EXERCISE REQUIREMENTS =>
**1)** For each statement below, say yes or no according to whether it agrees with the passage on Powell's intercepted tapes, and quote the words of the passage that decide it. (a) The writer called the tapes a "smoking gun" in a Slate column. (b) Powell presented the tapes as Exhibit B. (c) U.S. military inspectors turned up WMD after major combat operations ceased.
**2)** Quote the passage on Powell's intercepted tapes from "Powell played these" up to and including "materials from inspectors.".

PASSAGE TO READ =>

From Jack at Slate:
"But there was one very persuasive section—playbacks of intercepted phone conversations between Iraqi military officers that suggested they were hiding WMD from the U.N. inspectors...
Powell played these tapes as Exhibit A in his presentation, and for good reason. They appeared to reveal that the Iraqis still possessed illegal chemical or biological agents and that they were deliberately hiding the materials from inspectors.
In a Slate column at the time, I called the tapes a "smoking gun." Six months later—after "major combat operations" had ceased, the U.S. military inspectors had failed to turn up any WMD, and the once-dubious parts of Powell's briefing had been proved conclusively false—I wrote that those tape intercepts were still "puzzling." Were the tapes fabrications, like the forged "yellowcake" documents? Were the translations accurate? Were these officers really talking about what Powell said they were talking about? Were they staging the conversation to make U.S. officials listening in believe Saddam had WMD (on the premise that the possession of such weapons might deter the United States from invading)?

ENTRIES PROVIDED =>

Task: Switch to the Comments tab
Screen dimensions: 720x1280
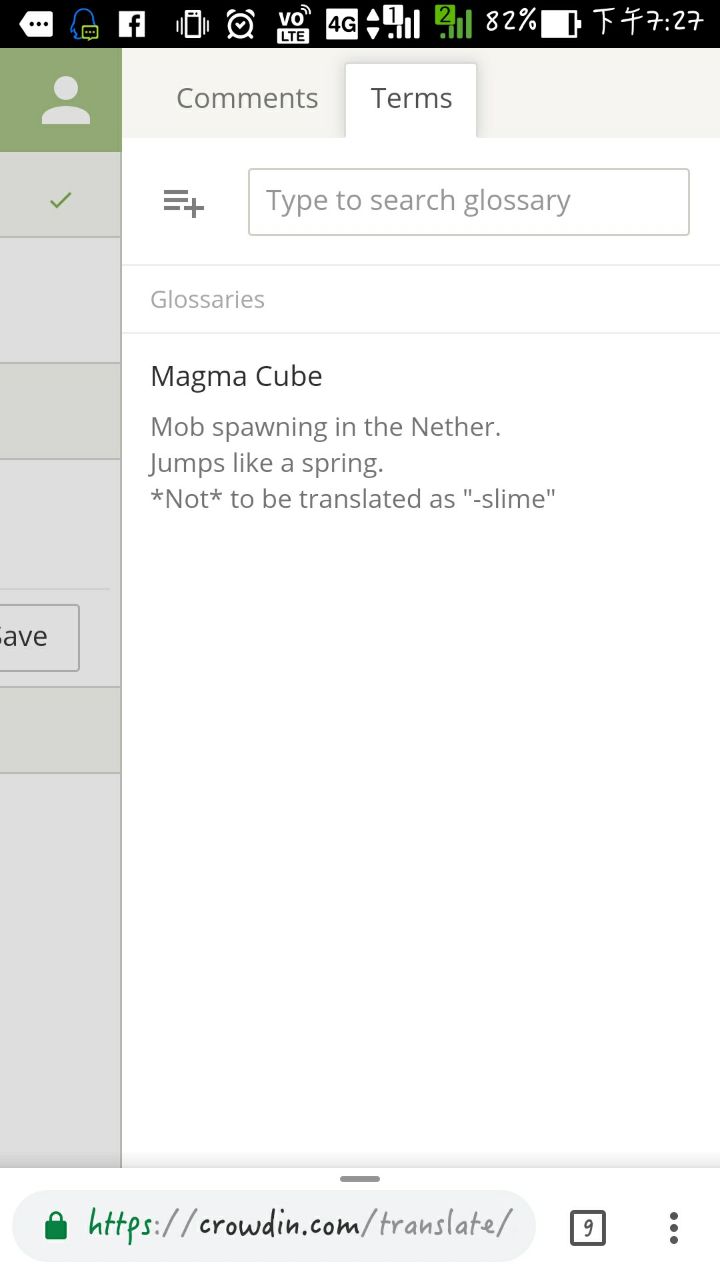Action: [x=247, y=99]
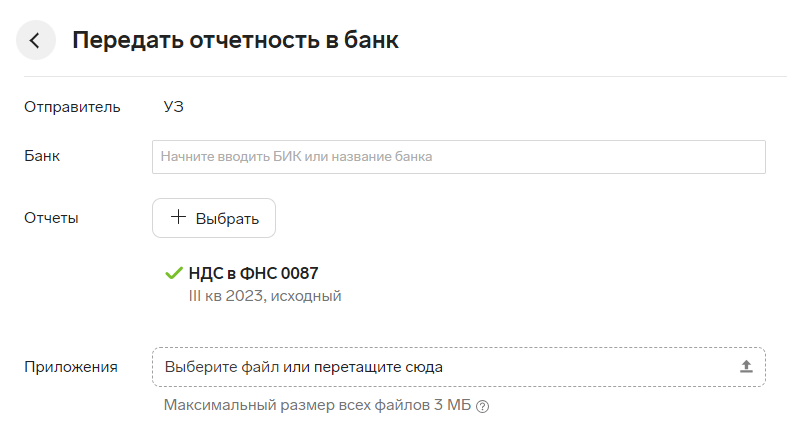
Task: Click the Банк field label
Action: (x=42, y=156)
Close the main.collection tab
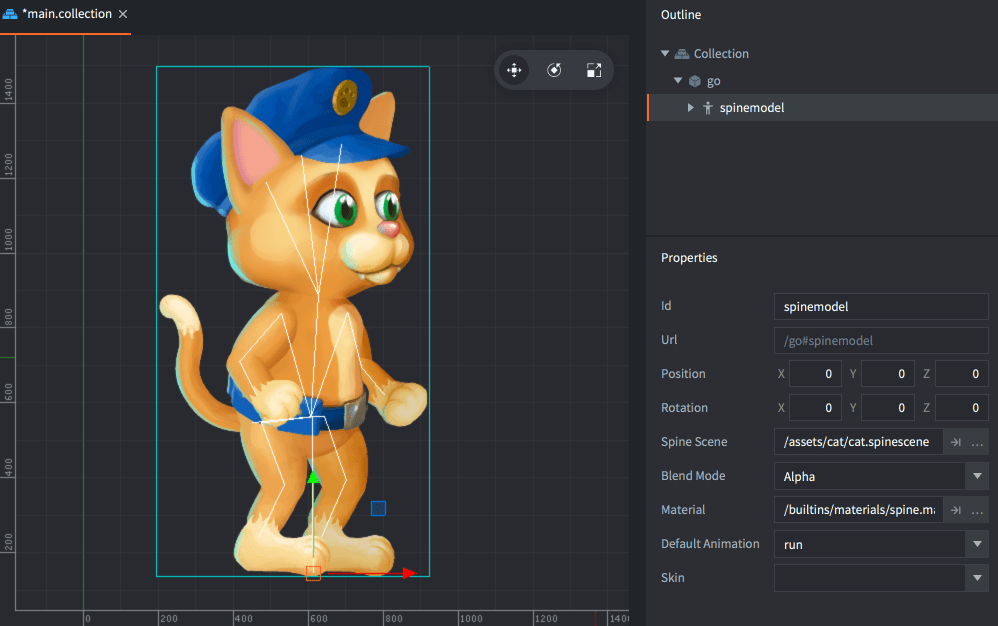This screenshot has width=998, height=626. click(122, 15)
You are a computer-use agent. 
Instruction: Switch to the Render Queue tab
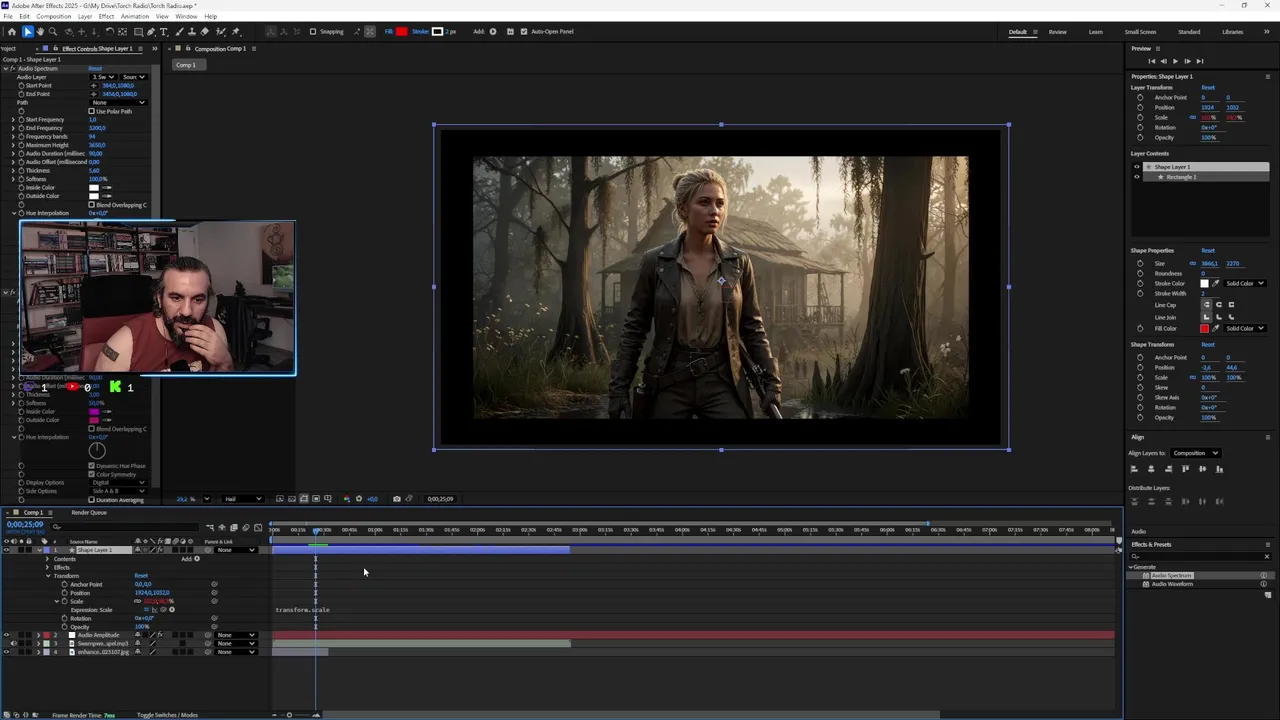89,513
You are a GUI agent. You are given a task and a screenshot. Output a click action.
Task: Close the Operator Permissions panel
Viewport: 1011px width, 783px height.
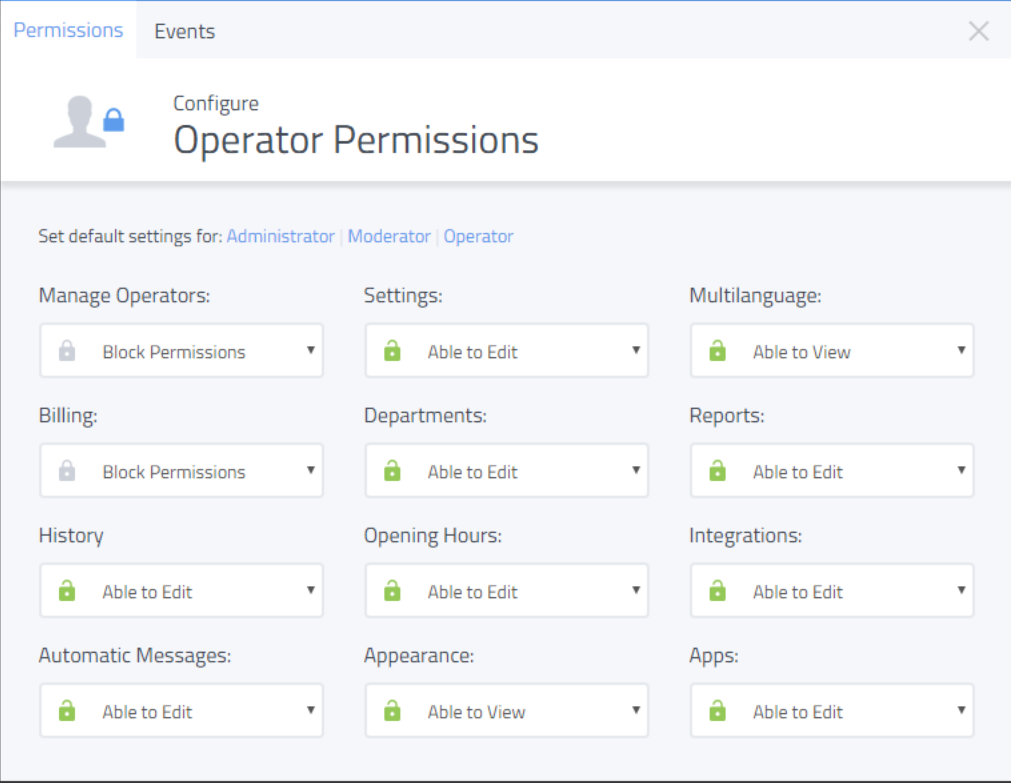click(x=978, y=31)
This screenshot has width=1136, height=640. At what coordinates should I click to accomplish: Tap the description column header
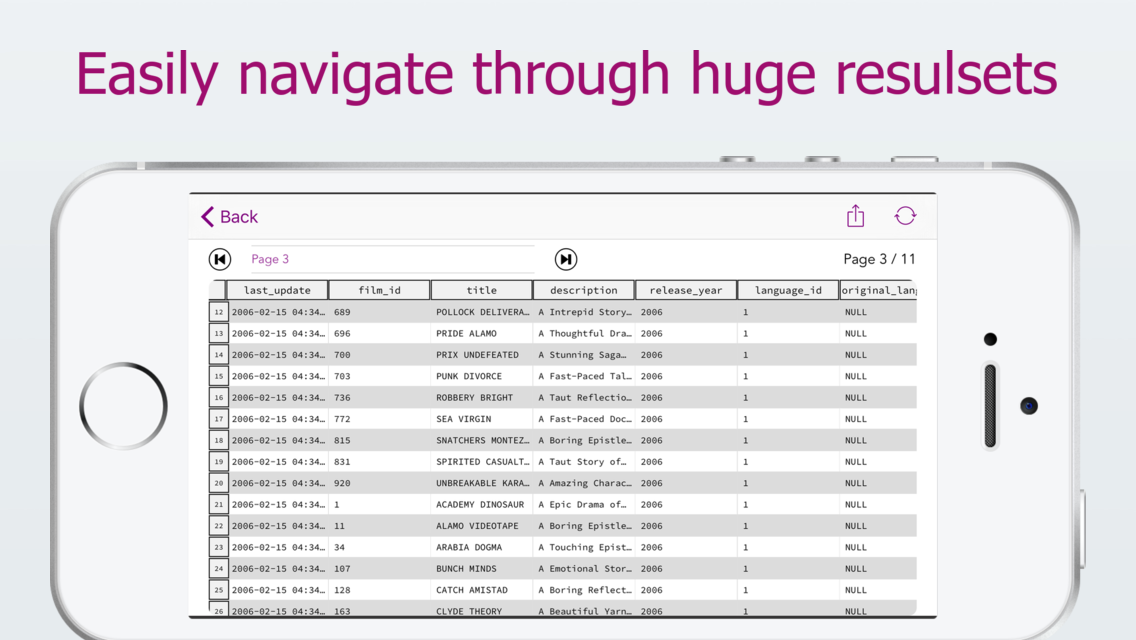point(584,290)
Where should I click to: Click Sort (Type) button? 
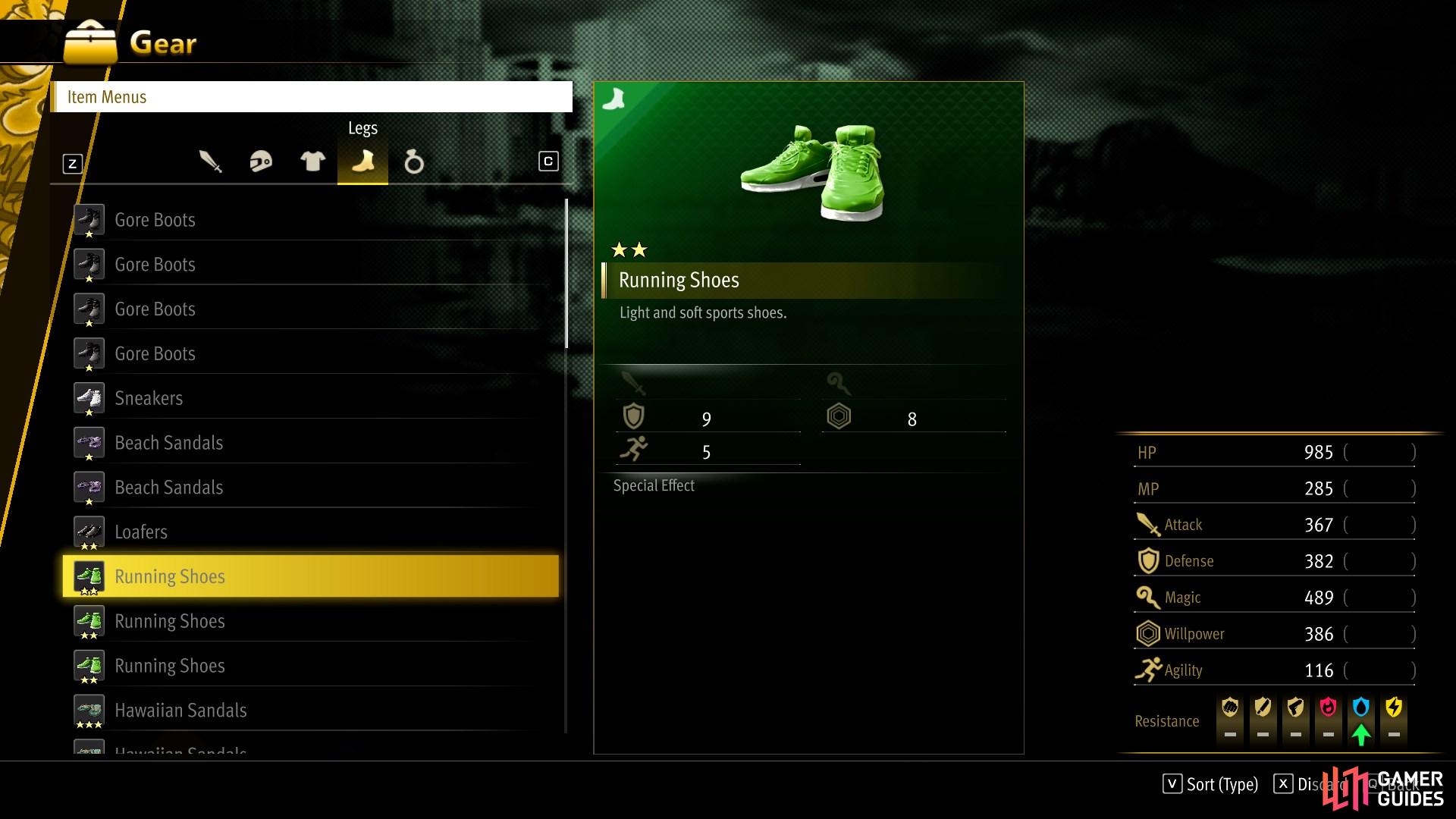pyautogui.click(x=1210, y=784)
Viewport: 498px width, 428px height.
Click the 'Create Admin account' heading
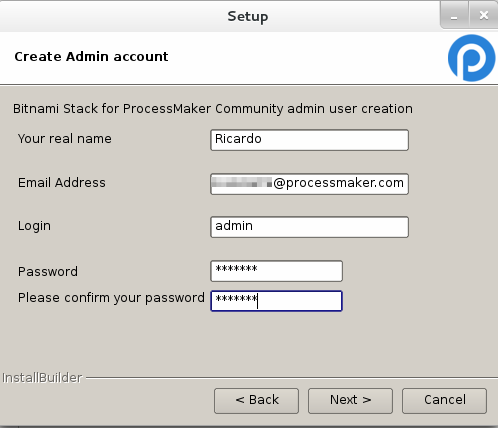[x=91, y=57]
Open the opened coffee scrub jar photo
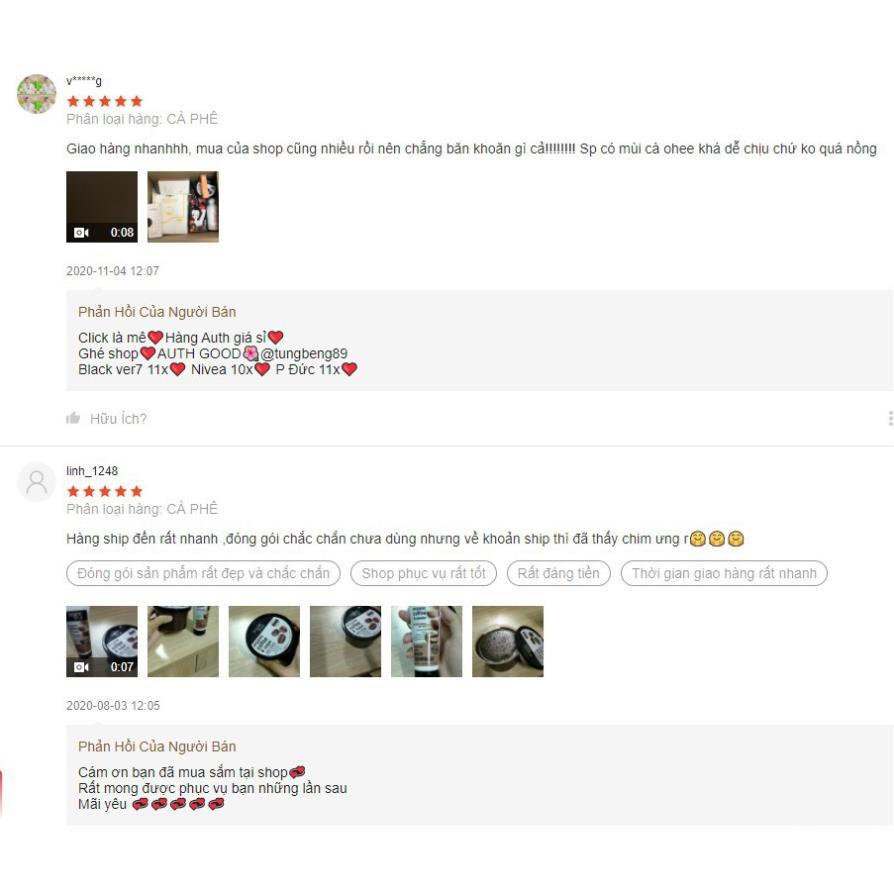The height and width of the screenshot is (894, 894). pos(508,641)
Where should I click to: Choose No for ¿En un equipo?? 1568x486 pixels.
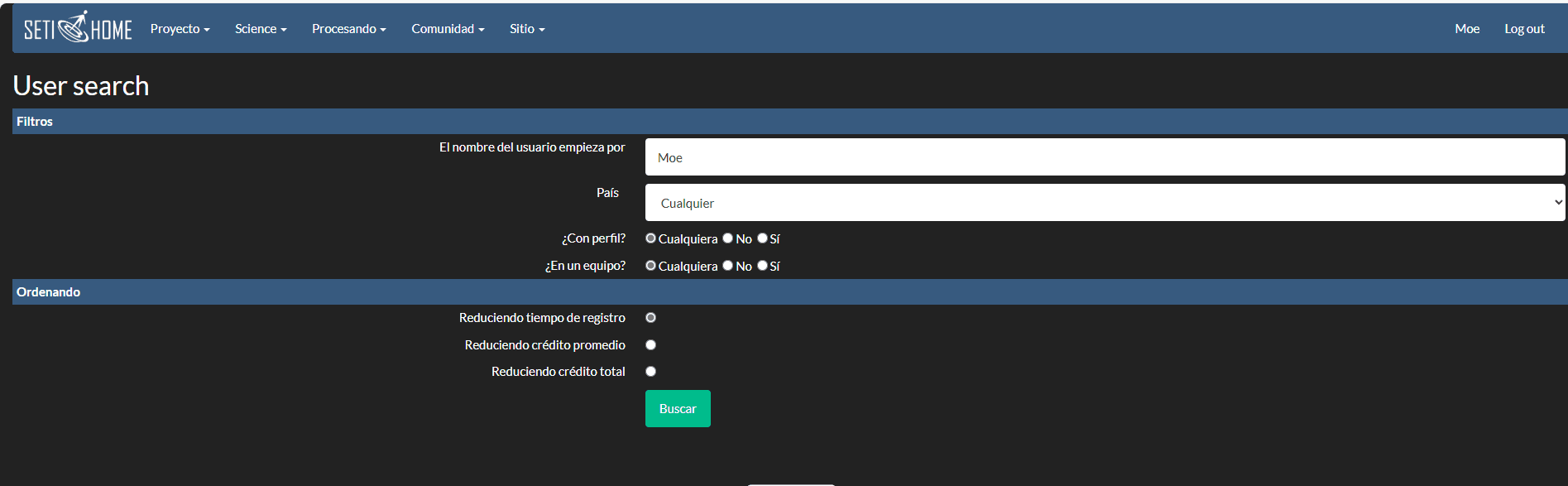[x=728, y=266]
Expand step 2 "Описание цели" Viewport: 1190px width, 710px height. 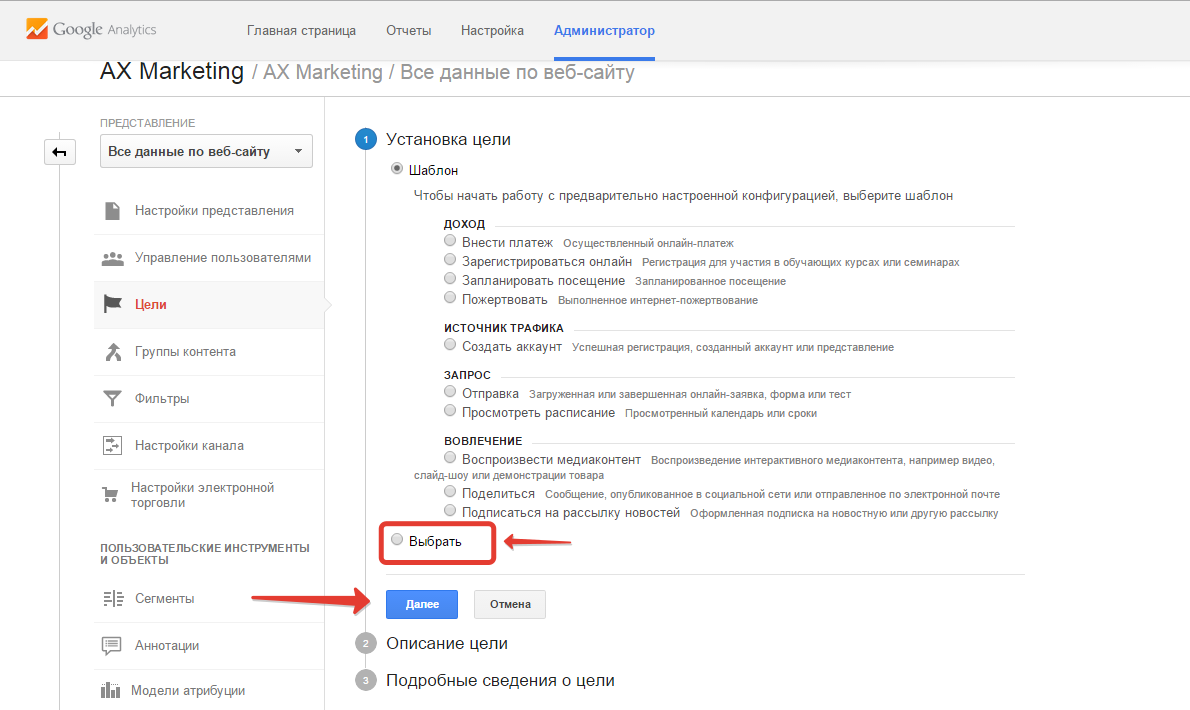click(447, 643)
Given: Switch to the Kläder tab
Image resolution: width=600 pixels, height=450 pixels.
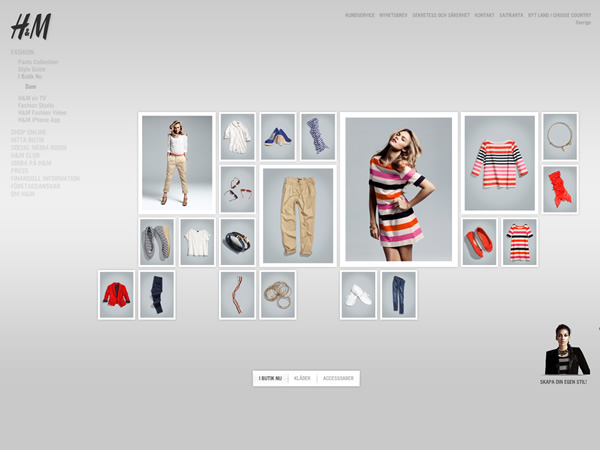Looking at the screenshot, I should pos(302,379).
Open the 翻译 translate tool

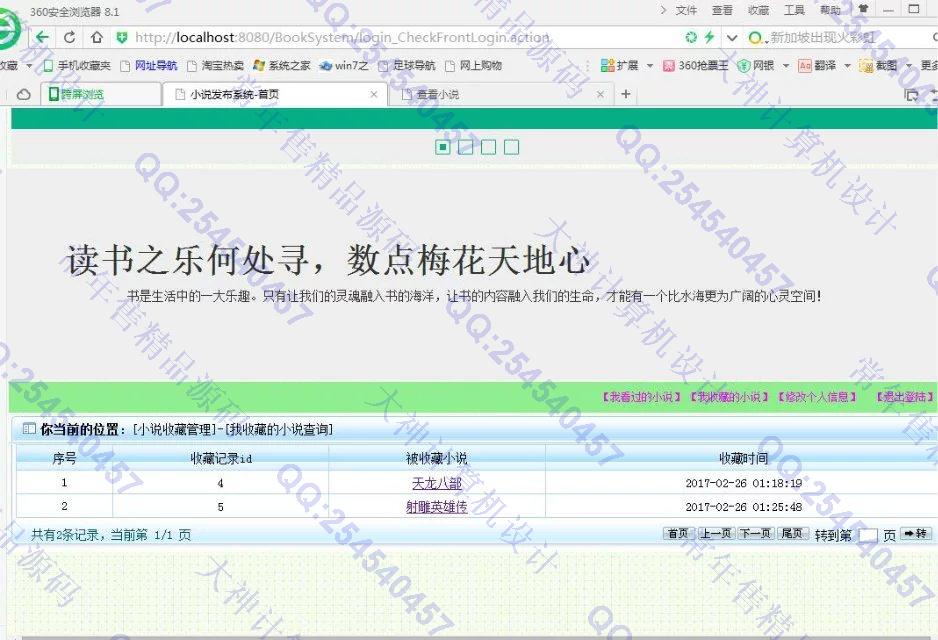(x=816, y=66)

SOLUTIONS IN ORDER =>
**1)**
(a) Yes: "In a Slate column at the time, I called the tapes a "smoking gun.""
(b) No: "Powell played these tapes as Exhibit A in his presentation"
(c) No: "the U.S. military inspectors had failed to turn up any WMD"

**2)**
Powell played these tapes as Exhibit A in his presentation, and for good reason. They appeared to reveal that the Iraqis still possessed illegal chemical or biological agents and that they were deliberately hiding the materials from inspectors.